The hype is real. With all its advantages and disadvantages.
And despite the defeat against Dynamo Dresden last Sunday, the first league defeat since March 8, Mitch Kniat and Michael Mutzel can be proud of their 100-match balance sheet.
Why is that so remarkable?
Because Arminia Bielefeld truly belongs to the German clubs where continuity on the coaching bench is in short supply. The last time was, take note, under Benno Möhlmann from 2000 to 2004 – more than 20 years ago.
Altogether, only three other coaches have reached this golden milestone, with “Power-Ernst” even appearing twice: Ernst Middendorp (102 matches, 1988–90), Hans Wendlandt (113, 1966–69), and once again Middendorp (143, 1994–98).
Clubs like 1. FC Heidenheim with Frank Schmidt (711 matches) or SC Freiburg with Christian Streich (488) have shown that precisely this kind of continuity can lead to respectable success and sustainable development in the long term – in a football industry where it is customary to discuss the first coaching dismissal after just three winless matches at the start of the season. Or where at Bayern Munich each year begins the guessing game: who has to go now, the coach or the sporting director?

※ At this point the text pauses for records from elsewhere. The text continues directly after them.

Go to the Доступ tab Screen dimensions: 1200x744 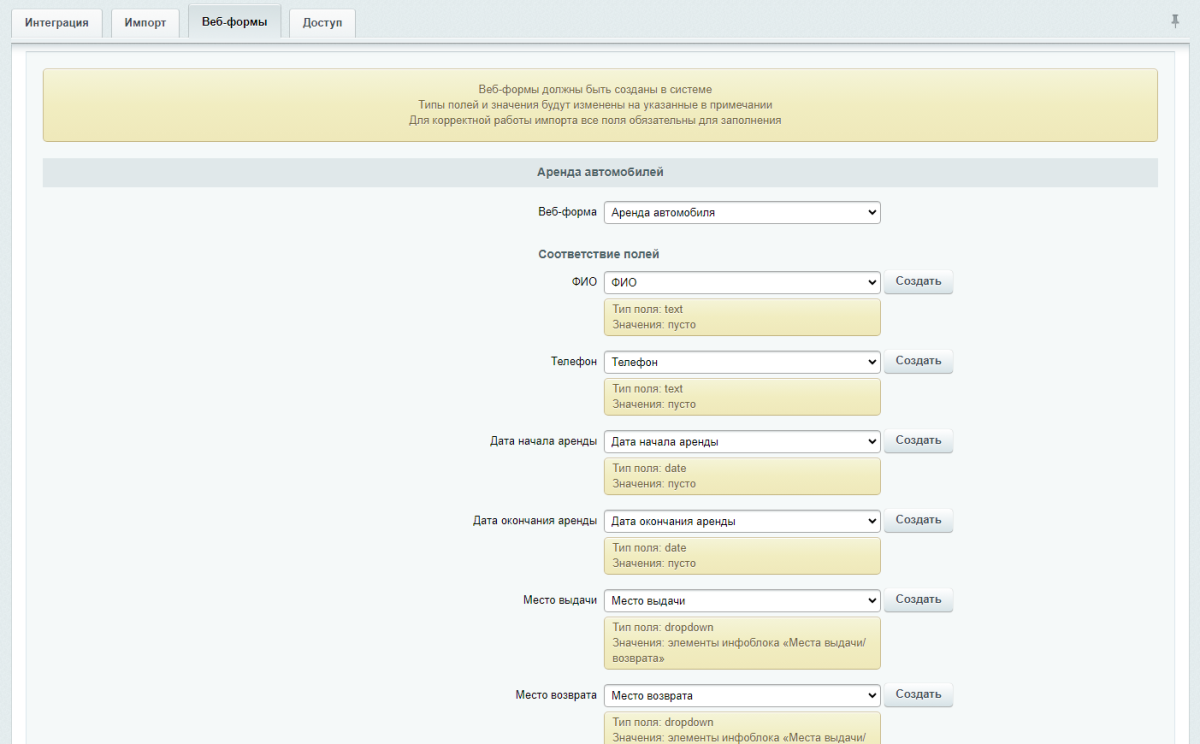click(321, 22)
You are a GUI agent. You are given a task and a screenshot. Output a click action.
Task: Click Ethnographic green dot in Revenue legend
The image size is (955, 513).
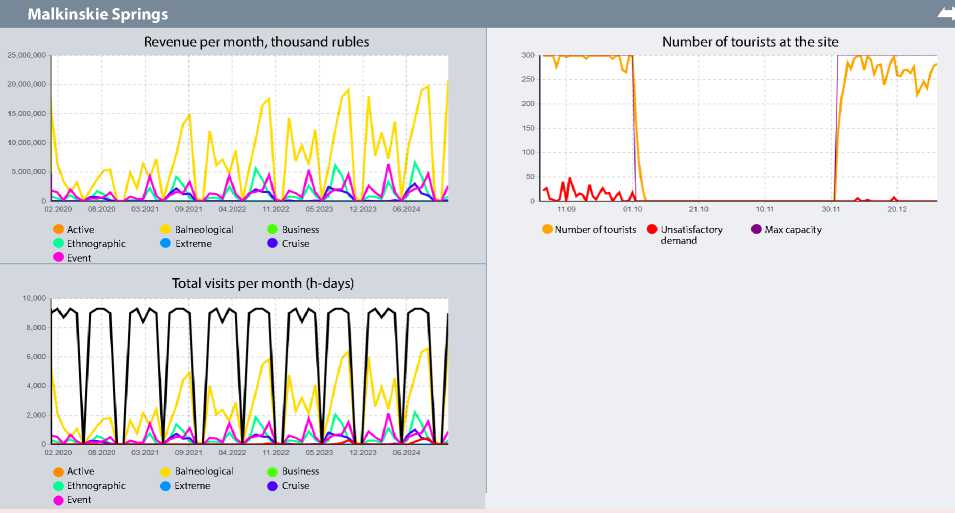(58, 243)
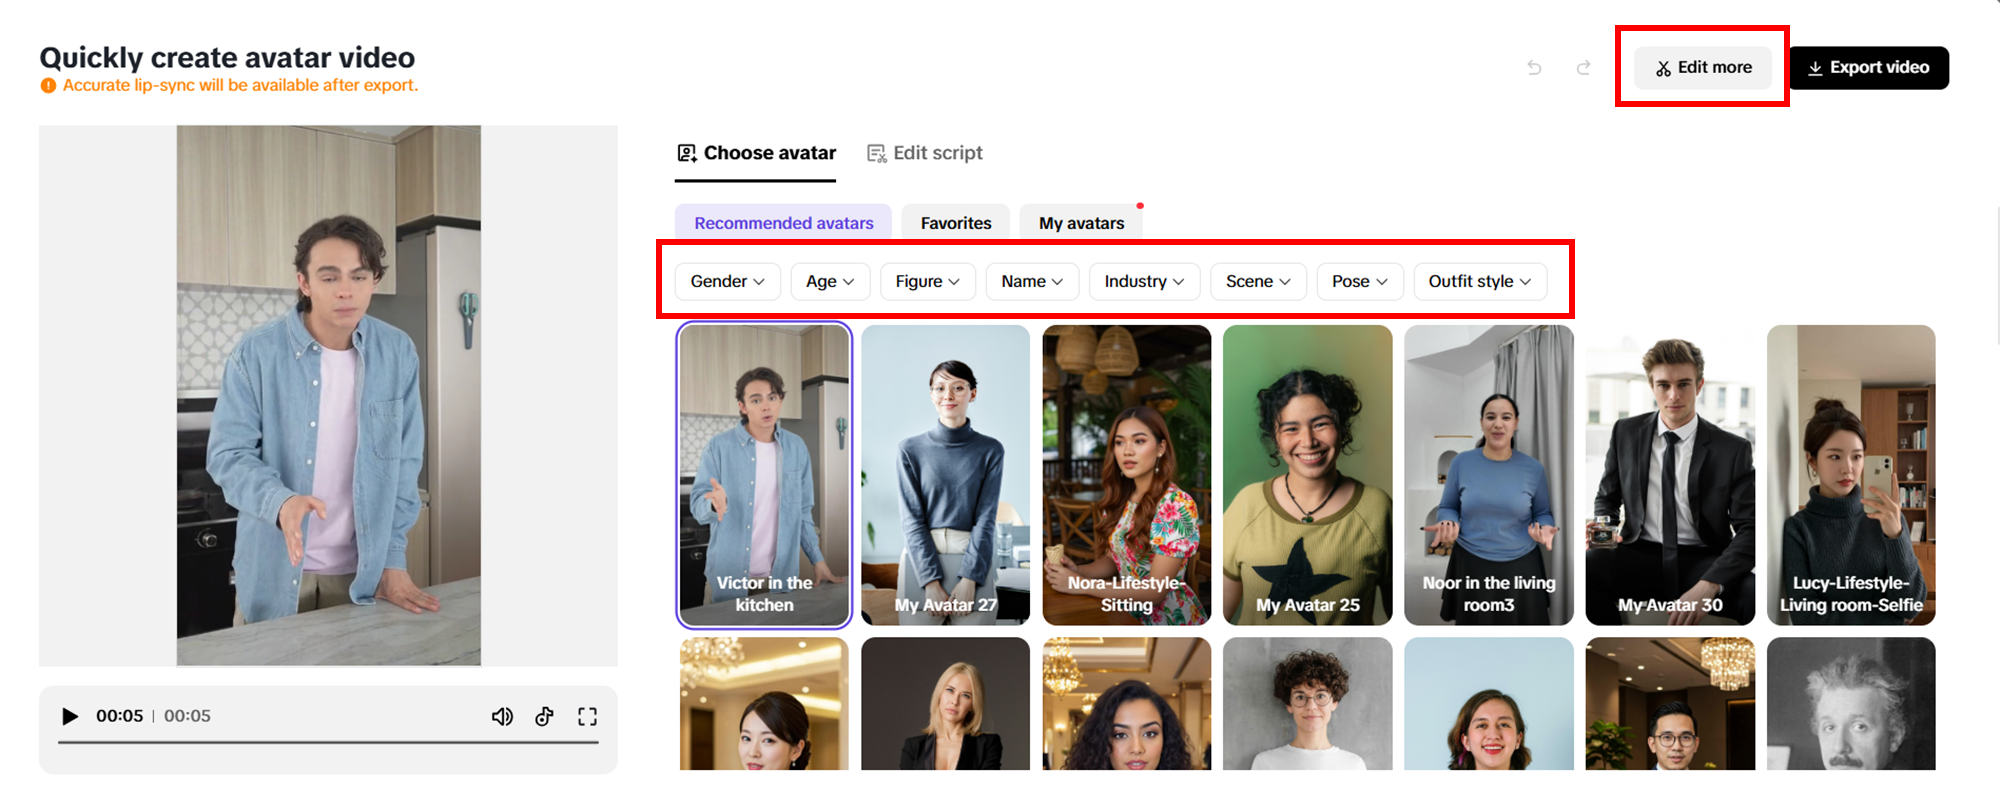The height and width of the screenshot is (787, 2000).
Task: Choose the My Avatar 30 thumbnail
Action: [1670, 475]
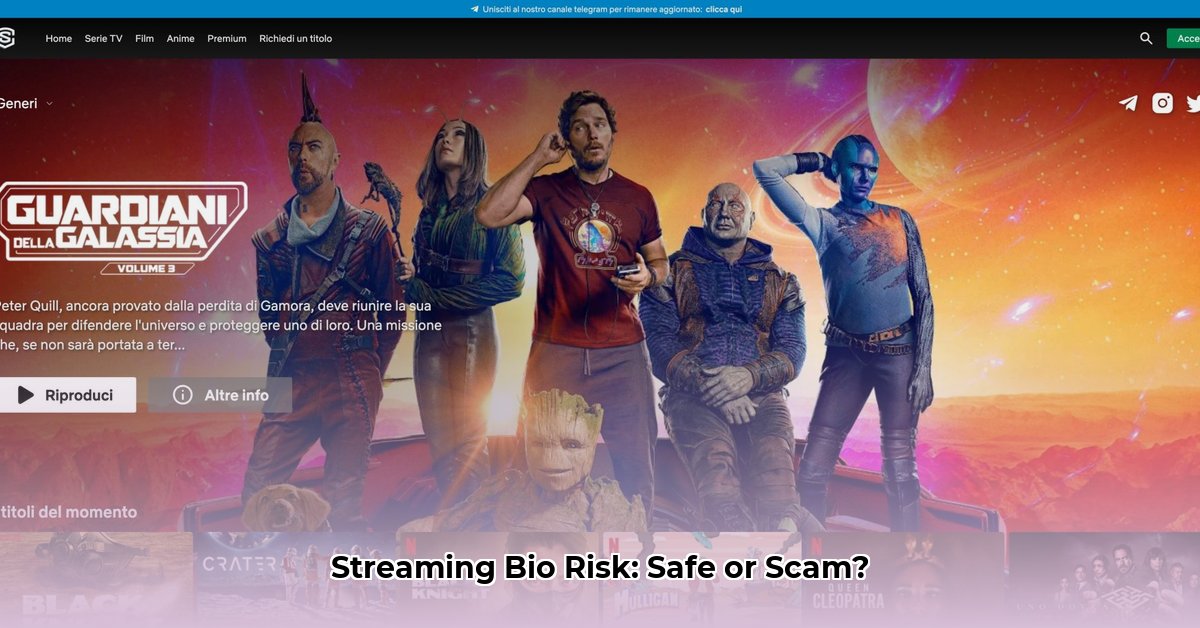Select Serie TV in the navbar
Image resolution: width=1200 pixels, height=628 pixels.
click(103, 38)
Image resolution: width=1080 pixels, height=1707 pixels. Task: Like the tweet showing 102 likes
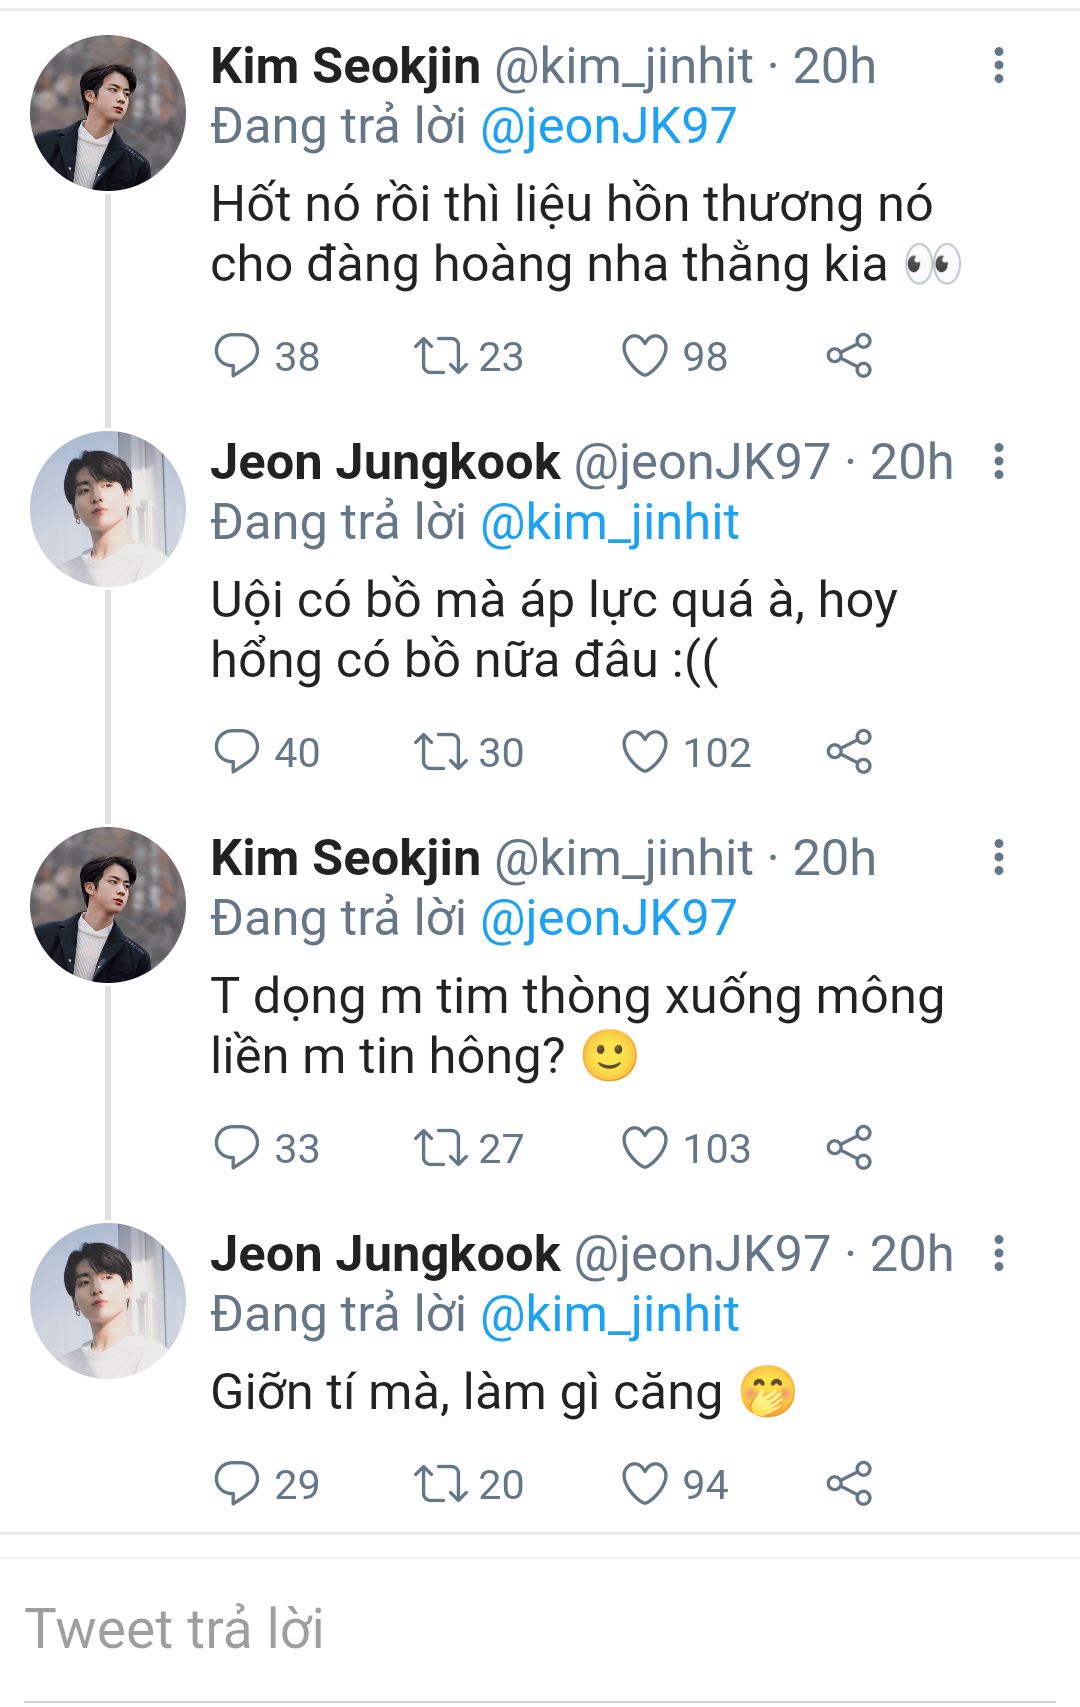645,752

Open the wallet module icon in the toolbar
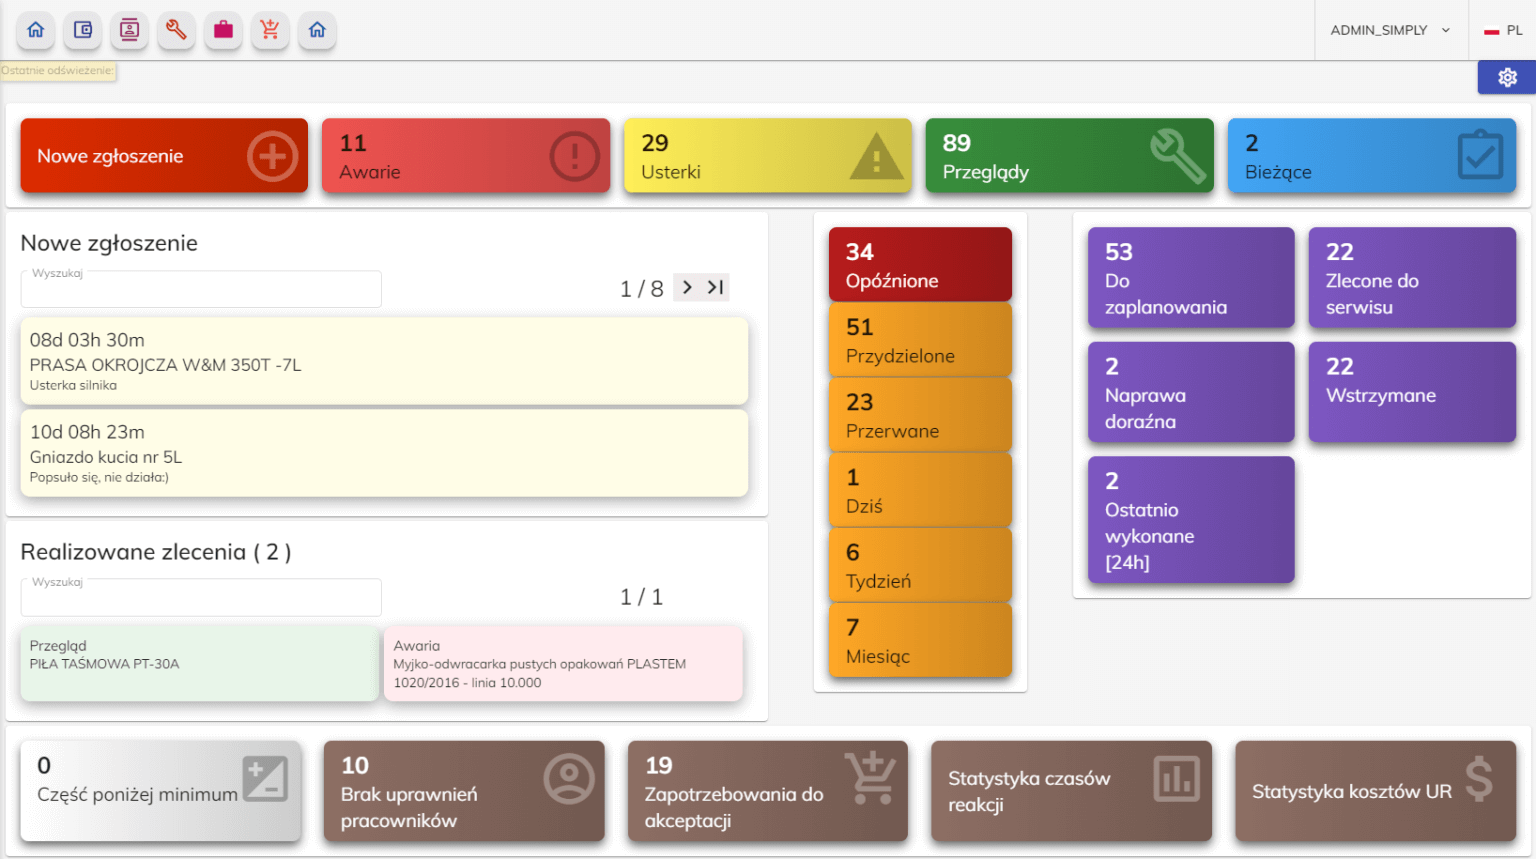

At Arminia the message is clear: both coach and sporting director stay.
A coach with a clear vision, alongside a prudent sporting director who combines long-term strategy with a good hand in squad building. After decades of ups and downs, it truly looks as if calmer times are ahead for Arminia Bielefeld.
If I had to issue this Arminia government a 100-(match)-day report card, it would be a simple “keep it up.” Personally, I wouldn’t be sad at all if Mitch Kniat became the first coach to hit the 150-match mark. In interviews he has even said that he could very well imagine still being here in 20 years.
And as we just learned from Freiburg and Heidenheim, that can be exactly what makes the difference for many more fairy tales.
Maybe even another DFB Cup final.
We are still allowed to dream, aren’t we?